Italy’s delegate, Giammarco Cottani of the Italian tax administration, questioned how the draft guidance departs from existing transfer pricing guidelines which state that the identification of the actual transaction should not be limited by the legal form of the contract, but rather determined by the capabilities and conduct of the parties.

“Are you assuming, when you are trying to highlight the fact that contracts should always be the starting point, there must be hierarchy among the comparability factors [namely,] should contracts always take the lead?” he asked.

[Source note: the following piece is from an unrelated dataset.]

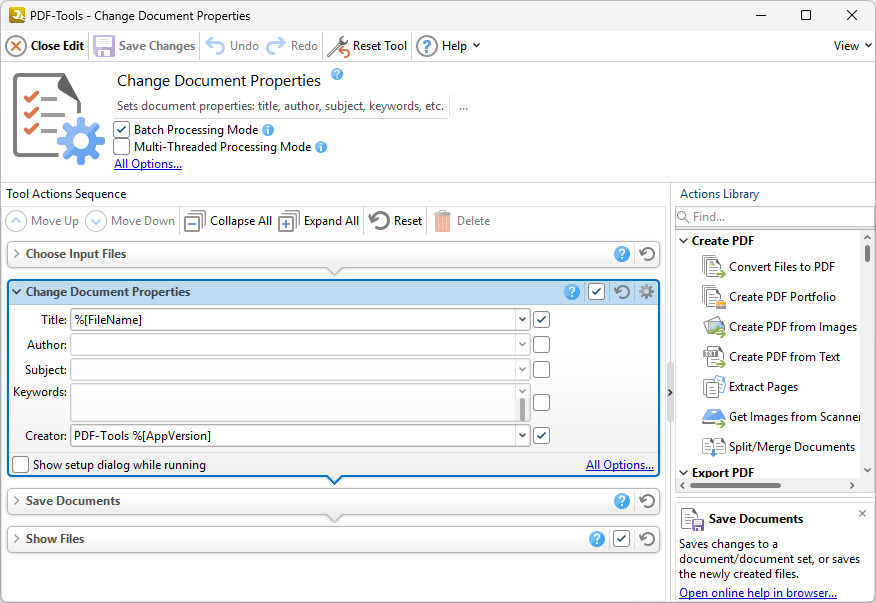The height and width of the screenshot is (603, 876).
Task: Click the reset arrow on Save Documents row
Action: (x=647, y=501)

Cottani also asked about reliance on contracts when an integrated company makes decisions from many different locations. “Do you think that contracts will always help when reconstructing the accuracy of the value chain when there are different centers of excellence among a group, or should we maybe look at those other comparability factors?” he asked.

Bello added that the government drafters are trying to convey the idea that an intragroup contract is one of a combination of facts used to figure out the arrangement of the parties, but, at the same time, not say that governments can just ignore a contract if they do not like the deal that the parties struck. He said he would appreciate suggestions for the “magic combination of words” that describes this idea.

“It would be irrational to look at a contract and just assume that everything it says is true and assume that the parties actually complied with its terms. Similarly, I think it would be irrational to ignore the fact that it exists,” Bello said.

Bello also said that he expected the final guidance to say that, in figuring out the “real deal” between related parties, in some cases the correct conclusion is that no transaction occurred at all between the parties.

The US has concerns, though, Bello said, about nonrecognition provisions proposed in the draft which would allow tax authorities to treat a transaction as not occurring even if they conclude it did in fact occur.

France’s delegate said his country’s view regarding intragroup contracts is that we “have to look at them [and] we have to respect them, unless very specific circumstances” exist.

France will work to ensure that whatever guidance is drafted would be compatible with process to eliminate double taxation. “If we don’t achieve this, then we would have missed part of the goal,” he said.

The French delegate also noted that under the draft, nonrecognition would only occur in exceptional circumstances. He said that provision could be reinforced in later drafts, if deemed necessary.

Risk

US delegate and WP6 co-chair Michael McDonald said a goal of the draft is to provide governments with some way to verify allocations of risk between related parties. The draft borrows concepts from Chapter 9 of the OECD transfer pricing guidelines, allocating risk based on which parties control the risk, he said.

McDonald asked if stakeholders agree that the concepts proposed in the draft regarding risk are the “bridge we are looking for.” He also said he wanted to learn if practitioners have had good or bad experiences with the risk allocation provisions of Chapter 9.

Philippe Penelle of Deloitte said that the discussion draft should be modified to better distinguish between risk control and risk management. For an arrangement to have substance, Penelle said, the risk bearing entity, namely, the entity that puts up capital and bears the upside and the downside of the risk, must also control the risk.

Responding to questions from Andrew Hickman, Head of Transfer Pricing at the OECD Centre for Tax Policy and Administration, Penelle said that in the context of an MNE, for an entity to control risk it would need sufficient industry experience and access to information to be able to assess and monitor the risk manager’s activities, as well as the authority to replace the risk manager if the results are not in line with what was expected.

Risk management, unlike risk control, is a routine function that should command routine returns because it does not provide companies with permanent competitive advantages, Penelle said.

Penelle also said he disagreed with conclusions in the example in paragraph 63 of the OECD draft dealing with an oil rig. In that example, as long as the legal entity that provides the capital to invest in the rig also has the ability to hire or fire a third party to manage the rig, the outcome should be arm’s length, Penelle said.